4.1 Parallel execution

CASTEP implements a parallel strategy based on a hierarchical distribution of wavefunction data by k-point and plane-wave (and in future releases, band) across processors. In a phonon calculation this is used to speed up the execution within each perturbation and q-point which are still executed serially in sequence. Normally an efficient distribution is chosen automatically providing that the data_distribution parameter is not changed from the default value mixed.

To best exploit the k-point component of the parallel distribution, the total number of the processors requested should be a multiple of the number of electronic k-points or have a large common divisor. The parallel distribution is printed to the .castep file, where in this example four k-points are used:

Calculation parallelised over   32 nodes.  
K-points are distributed over    4 groups, each containing    8 nodes.

For most types of CASTEP calculations it is sufficient to choose a processor count which is a multiple of Nk, and that the degree of plane-wave-parallelism is not so large that efficiency is lost.

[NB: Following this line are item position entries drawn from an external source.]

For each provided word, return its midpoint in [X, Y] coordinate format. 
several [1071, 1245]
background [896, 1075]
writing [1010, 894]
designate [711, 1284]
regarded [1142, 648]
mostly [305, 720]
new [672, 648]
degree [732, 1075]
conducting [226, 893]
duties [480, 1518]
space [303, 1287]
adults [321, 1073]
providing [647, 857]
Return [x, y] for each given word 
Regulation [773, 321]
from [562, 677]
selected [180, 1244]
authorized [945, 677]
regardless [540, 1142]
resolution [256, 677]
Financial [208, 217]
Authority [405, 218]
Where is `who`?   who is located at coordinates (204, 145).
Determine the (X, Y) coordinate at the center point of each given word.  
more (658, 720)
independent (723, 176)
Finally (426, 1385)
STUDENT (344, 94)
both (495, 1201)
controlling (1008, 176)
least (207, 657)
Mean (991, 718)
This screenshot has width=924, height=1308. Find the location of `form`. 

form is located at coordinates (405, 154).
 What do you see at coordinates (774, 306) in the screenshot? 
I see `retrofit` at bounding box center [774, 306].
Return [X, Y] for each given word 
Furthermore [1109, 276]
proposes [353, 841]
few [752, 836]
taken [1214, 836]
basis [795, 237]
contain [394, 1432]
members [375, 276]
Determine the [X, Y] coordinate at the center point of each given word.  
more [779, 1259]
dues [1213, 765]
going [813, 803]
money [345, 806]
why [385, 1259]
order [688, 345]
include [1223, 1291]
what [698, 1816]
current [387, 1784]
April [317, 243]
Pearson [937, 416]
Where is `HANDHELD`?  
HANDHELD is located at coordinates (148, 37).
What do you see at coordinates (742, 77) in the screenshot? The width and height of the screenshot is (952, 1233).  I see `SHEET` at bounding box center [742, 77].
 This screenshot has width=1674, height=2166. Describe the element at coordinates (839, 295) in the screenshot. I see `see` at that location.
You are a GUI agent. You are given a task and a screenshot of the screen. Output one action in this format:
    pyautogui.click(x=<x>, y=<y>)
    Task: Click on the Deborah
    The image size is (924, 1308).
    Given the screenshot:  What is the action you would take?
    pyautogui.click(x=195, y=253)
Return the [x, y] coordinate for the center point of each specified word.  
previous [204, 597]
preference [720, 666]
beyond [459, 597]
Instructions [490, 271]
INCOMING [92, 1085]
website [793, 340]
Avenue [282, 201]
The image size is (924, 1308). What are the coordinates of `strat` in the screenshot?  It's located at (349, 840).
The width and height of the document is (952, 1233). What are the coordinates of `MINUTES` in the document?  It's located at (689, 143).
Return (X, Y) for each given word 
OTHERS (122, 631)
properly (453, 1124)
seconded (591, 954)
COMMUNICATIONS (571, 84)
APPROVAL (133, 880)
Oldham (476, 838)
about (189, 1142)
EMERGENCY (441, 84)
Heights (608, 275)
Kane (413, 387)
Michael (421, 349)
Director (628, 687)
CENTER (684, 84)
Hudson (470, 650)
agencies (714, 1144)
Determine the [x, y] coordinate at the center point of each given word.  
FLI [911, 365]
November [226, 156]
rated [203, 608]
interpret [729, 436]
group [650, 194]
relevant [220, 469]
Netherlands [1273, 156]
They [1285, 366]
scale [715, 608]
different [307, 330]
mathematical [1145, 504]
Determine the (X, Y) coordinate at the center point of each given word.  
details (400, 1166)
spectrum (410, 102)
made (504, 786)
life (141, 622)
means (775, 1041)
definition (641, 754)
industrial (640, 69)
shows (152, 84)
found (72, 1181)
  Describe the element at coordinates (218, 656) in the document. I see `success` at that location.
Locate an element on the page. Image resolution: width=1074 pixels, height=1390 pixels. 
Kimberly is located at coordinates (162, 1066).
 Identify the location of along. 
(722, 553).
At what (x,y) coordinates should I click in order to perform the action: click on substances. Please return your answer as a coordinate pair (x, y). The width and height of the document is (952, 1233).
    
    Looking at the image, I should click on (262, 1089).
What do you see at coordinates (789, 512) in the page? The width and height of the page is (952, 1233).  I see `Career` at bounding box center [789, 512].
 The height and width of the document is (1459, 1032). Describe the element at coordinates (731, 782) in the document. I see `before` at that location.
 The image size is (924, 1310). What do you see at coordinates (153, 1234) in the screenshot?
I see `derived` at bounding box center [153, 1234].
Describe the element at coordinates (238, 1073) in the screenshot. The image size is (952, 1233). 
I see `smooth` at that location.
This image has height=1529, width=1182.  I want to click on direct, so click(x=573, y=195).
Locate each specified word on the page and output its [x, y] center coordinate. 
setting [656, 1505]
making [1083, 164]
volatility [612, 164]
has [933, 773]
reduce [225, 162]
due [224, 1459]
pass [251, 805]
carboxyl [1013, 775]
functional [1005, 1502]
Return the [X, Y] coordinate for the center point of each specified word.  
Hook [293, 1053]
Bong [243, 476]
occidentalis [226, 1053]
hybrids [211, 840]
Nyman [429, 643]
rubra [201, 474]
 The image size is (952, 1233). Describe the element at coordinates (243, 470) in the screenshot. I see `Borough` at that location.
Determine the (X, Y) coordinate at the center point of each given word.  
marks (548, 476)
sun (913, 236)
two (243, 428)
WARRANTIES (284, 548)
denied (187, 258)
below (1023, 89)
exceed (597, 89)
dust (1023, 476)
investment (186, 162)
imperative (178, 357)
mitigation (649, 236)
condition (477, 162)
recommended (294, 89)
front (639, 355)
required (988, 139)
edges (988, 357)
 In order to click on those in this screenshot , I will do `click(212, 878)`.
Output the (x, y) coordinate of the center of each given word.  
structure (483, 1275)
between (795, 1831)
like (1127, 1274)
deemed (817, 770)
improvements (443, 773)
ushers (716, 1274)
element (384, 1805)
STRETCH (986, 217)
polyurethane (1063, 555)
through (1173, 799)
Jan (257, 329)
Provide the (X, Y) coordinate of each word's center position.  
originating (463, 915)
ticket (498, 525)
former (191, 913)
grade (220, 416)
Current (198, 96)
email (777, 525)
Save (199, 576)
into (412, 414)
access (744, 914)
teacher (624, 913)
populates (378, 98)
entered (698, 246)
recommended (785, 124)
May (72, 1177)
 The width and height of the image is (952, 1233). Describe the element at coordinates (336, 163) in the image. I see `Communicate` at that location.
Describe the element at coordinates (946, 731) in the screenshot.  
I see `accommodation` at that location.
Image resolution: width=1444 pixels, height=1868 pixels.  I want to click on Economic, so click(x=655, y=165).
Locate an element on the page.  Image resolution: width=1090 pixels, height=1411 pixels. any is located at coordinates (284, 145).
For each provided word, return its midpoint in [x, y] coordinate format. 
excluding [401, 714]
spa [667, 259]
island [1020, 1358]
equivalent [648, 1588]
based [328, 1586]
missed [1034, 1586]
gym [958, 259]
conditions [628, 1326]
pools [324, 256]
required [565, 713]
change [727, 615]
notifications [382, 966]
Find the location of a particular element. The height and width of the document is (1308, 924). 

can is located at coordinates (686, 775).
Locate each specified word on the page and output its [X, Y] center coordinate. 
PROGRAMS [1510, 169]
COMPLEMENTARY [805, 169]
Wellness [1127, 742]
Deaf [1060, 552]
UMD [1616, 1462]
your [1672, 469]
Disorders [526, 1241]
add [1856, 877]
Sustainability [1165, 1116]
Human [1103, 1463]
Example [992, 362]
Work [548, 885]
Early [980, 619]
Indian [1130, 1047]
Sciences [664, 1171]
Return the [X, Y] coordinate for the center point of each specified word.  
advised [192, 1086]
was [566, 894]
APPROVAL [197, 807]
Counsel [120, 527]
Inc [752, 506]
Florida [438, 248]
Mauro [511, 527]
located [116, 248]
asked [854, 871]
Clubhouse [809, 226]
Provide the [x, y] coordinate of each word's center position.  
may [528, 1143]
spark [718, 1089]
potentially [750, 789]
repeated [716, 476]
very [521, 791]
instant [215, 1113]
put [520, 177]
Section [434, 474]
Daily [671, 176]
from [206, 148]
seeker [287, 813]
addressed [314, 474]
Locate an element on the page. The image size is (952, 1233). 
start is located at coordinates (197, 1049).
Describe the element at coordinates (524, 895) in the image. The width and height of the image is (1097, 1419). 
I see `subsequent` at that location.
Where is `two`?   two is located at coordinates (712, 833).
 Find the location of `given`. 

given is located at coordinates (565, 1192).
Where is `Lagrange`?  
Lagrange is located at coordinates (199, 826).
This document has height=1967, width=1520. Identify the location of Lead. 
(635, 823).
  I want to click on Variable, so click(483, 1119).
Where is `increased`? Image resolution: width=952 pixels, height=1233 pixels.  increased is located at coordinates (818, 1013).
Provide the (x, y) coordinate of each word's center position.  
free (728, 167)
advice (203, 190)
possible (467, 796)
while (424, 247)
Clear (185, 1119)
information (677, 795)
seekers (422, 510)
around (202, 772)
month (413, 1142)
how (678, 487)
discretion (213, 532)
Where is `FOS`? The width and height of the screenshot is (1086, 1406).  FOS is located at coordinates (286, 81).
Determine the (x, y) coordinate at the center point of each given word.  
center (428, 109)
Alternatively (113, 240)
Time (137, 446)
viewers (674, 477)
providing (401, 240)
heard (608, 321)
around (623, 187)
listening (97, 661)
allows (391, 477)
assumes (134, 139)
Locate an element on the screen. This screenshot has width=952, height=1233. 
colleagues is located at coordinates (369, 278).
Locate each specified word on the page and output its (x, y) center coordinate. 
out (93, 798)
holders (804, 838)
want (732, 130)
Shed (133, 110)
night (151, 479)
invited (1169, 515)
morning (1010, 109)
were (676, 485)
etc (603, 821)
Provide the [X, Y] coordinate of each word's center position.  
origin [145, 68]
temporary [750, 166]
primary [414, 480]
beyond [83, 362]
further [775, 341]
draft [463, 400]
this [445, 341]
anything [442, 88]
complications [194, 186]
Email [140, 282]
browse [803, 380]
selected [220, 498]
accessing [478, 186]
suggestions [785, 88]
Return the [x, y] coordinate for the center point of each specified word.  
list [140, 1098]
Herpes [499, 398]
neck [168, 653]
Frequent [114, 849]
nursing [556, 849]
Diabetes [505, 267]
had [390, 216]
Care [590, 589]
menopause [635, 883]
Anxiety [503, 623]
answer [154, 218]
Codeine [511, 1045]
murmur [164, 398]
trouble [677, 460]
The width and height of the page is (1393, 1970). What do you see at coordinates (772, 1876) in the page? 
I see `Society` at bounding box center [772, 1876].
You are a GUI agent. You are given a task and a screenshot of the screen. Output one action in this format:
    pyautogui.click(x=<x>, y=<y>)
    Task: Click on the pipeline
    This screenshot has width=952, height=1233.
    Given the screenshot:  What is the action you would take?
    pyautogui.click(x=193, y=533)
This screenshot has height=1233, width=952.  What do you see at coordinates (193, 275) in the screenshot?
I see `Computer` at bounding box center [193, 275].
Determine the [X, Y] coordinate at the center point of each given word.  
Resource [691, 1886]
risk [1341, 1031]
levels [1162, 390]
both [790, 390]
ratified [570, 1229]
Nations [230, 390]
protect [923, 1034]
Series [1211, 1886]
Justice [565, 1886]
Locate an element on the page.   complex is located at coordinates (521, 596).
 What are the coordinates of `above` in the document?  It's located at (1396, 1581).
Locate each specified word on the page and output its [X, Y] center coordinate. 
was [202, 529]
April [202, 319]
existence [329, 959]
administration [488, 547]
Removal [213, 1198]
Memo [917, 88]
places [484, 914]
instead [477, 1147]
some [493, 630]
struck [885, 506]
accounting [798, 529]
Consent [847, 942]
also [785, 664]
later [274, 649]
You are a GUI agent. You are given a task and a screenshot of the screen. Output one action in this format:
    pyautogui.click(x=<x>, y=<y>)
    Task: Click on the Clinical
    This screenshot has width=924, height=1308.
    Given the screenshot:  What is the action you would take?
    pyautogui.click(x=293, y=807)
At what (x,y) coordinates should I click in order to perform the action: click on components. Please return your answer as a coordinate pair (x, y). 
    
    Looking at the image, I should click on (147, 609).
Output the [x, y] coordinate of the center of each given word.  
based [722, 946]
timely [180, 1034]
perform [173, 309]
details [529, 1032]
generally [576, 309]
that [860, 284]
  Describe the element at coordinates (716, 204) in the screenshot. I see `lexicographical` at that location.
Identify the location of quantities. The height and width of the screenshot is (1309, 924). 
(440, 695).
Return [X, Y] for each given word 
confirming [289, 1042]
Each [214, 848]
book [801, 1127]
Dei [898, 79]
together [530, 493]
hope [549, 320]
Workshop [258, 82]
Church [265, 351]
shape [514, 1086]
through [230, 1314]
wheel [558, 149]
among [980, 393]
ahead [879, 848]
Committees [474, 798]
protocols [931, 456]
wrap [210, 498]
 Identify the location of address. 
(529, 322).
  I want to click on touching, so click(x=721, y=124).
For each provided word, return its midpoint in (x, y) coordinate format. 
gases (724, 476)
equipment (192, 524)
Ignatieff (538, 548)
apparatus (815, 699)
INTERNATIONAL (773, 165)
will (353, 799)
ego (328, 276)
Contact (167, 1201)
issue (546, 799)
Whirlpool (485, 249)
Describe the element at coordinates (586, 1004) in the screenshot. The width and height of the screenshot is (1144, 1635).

However the choice of processor number in a phonon calculation is severely complicated by the fact that the number of electronic k-points in the irreducible Brillouin Zone changes during the run as the perturbations and phonon q-points have different symmetries. It is not convenient to compute the number for any perturbation individually without a detailed analysis, and some compromise between all of the perturbations should be chosen. To assist in this choice a utility program, phonon_kpoints is provided. This reads the configuration of the proposed calculation from the .cell file and is simply invoked by

phonon_kpoints seedname

It then determines and prints the k-point counts, and provides a “figure of merit” for a range of possible processor counts. On most parallel architectures the efficiency of the plane-wave parallelism becomes unacceptable if there are fewer than around 200 plane-waves per node. It is usually possible to choose a processor count which allows a highly parallel run while keeping the number of plane-waves per node considerably higher than this.

4.2 Checkpointing and Restarting

Even with a parallel computer, it is frequently the case that a calculation can not be completed in a single run. Many machines have a maximum time limit on a batch queue which may be too short. On desktop machines, run time may be limited by reliability and uptime limitations. CASTEP is capable of periodically writing “checkpoint” files containing a complete record of the state of the calculation and of restarting and completing a calculation from such a checkpoint file. In particular dynamical matrices from complete q-points, and partial dynamical matrices from each perturbation are saved and can be used in a restart calculation. To enable the writing of periodic checkpoint files, set the parameter

 backup_interval 3600

which will write a checkpoint file named seedname.check every hour (the time is specified in seconds) or on completion of the next perturbation thereafter. To restart a calculation, set the parameter

 continuation : default

in the .param file before resubmitting the job. This will attempt to read seedname.check and restart the calculation from there. Alternatively the full filename of a checkpoint file may be given as argument to the continuation keyword to read an explicitly named file.

At the end of the calculation a checkpoint file seedname.check is always written. As with the intermediate checkpoint files this contains a (now complete) record of the dynamical matrices or force constant matrix resulting from phonon calculation. This may be analysed in a post-processing phase using the phonons utility.